§ **TEXTE EXTRAIT**
Qu’est-ce qui fait le standing d’un club de légende comme le FC Bayern ? Une série sur Amazon Prime ? Déjà fait ! Des antennes du club dispersées dans le monde entier pour assurer le soft power du produit ? Déjà fait ! Un musée conçu comme une boutique premium ? Déjà fait !
Alors qu’est-ce qu’un ouvrage collectif numéroté, haut de gamme, en deux tomes, pesant deux ânes morts, réalisé non pas sous forme de catalogue mais comme un récit de haute volée, rédigé par des historiens triés sur le volet, peut-il offrir de plus que le mythe ?
Toutes les légendes y sont en fait représentées : saisonnalités, séquençages, avènements successifs, sagas de joueurs et ambitions d’un organisme vivant qui se nomme FC Bayern.
Cette somme s’appelle « Die Bayern-Chronik », et comme Star Wars, a créé son vivier autonome avec le redéploiement à l’infini d’une matrice principale. Le club munichois est une énorme société de production.

§ **DONNÉES FOURNIES**
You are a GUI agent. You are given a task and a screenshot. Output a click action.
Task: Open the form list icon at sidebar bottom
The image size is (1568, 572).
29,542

§ **EXERCICE 1**
Répondez aux questions suivantes sur le texte consacré au FC Bayern :
(a) Sur quelle plateforme le texte situe-t-il la série consacrée au club ?
(b) En combien de tomes l'ouvrage collectif est-il publié ?
(c) Quel est le titre de cet ouvrage ?
§ **EXERCICE 2**
Remplacez « Amazon Prime » par « Netflix » dans le passage du texte sur le FC Bayern allant de « Qu’est-ce qui fait » jusqu'à « premium ? Déjà fait ! », puis réécrivez ce passage modifié.
§ **EXERCICE 3**
Poursuivez le texte sur le FC Bayern à partir de sa dernière phrase.

§ **RÉSULTAT 1**
(a) Amazon Prime.
(b) En deux tomes.
(c) « Die Bayern-Chronik ».

§ **RÉSULTAT 2**
Qu’est-ce qui fait le standing d’un club de légende comme le FC Bayern ? Une série sur Netflix ? Déjà fait ! Des antennes du club dispersées dans le monde entier pour assurer le soft power du produit ? Déjà fait ! Un musée conçu comme une boutique premium ? Déjà fait !

§ **RÉSULTAT 3**
L’objet est très impressionnant. Volumineux et tout rouge. C’est le berceau du Rekordmeister. Il est comme un messager qui vous chuchoterait toutes les histoires : embryon minuscule à ses débuts, le club est créé par trois amateurs de football, le 27 février 1900 dans l’auberge d’une accorte jeune femme appelée Gisela. Les amis fondent de gros espoirs sur le bébé. Le chérubin prend vite des joues roses et des pieds joufflus, il rencontre son public, avec ses composantes artistiques, comédiens et chanteurs du quartier de Schwabing et Maxvotstadt où il trouve son « Heimat ». Le Bayern est alors un « club juif », en tout cas identifié comme tel. Les documents méconnus abondent, ils restituent une épopée passionnante dont les ambitions en termes de communication n’ont rien à envier à la UFA, le pendant des studios hollywoodiens à Berlin où commença Ernst Lubitsch, entre autres.
La séquence 1932/1945 est abondamment traitée et raconte la réalité des drames vécus à l’intérieur du club. Quelques stades et d’innombrables matchs plus tard, apparaissent les chevelures folles des individualités que nous admirons toujours aujourd’hui, tel Karl-Heinz Rummenigge, dont l’on apprend – preuves à l’appui – qu’il possède les genoux les plus sexys qui soient. Immortalisés par Alan & Denise en 1983*. Et c’est parti pour de fabuleux cahiers iconographiques et les textes universitaires référents avec Breitner, Netzer, Hoeness et les autres pour un climax nostalgique auquel on n’échappe pas. Encore !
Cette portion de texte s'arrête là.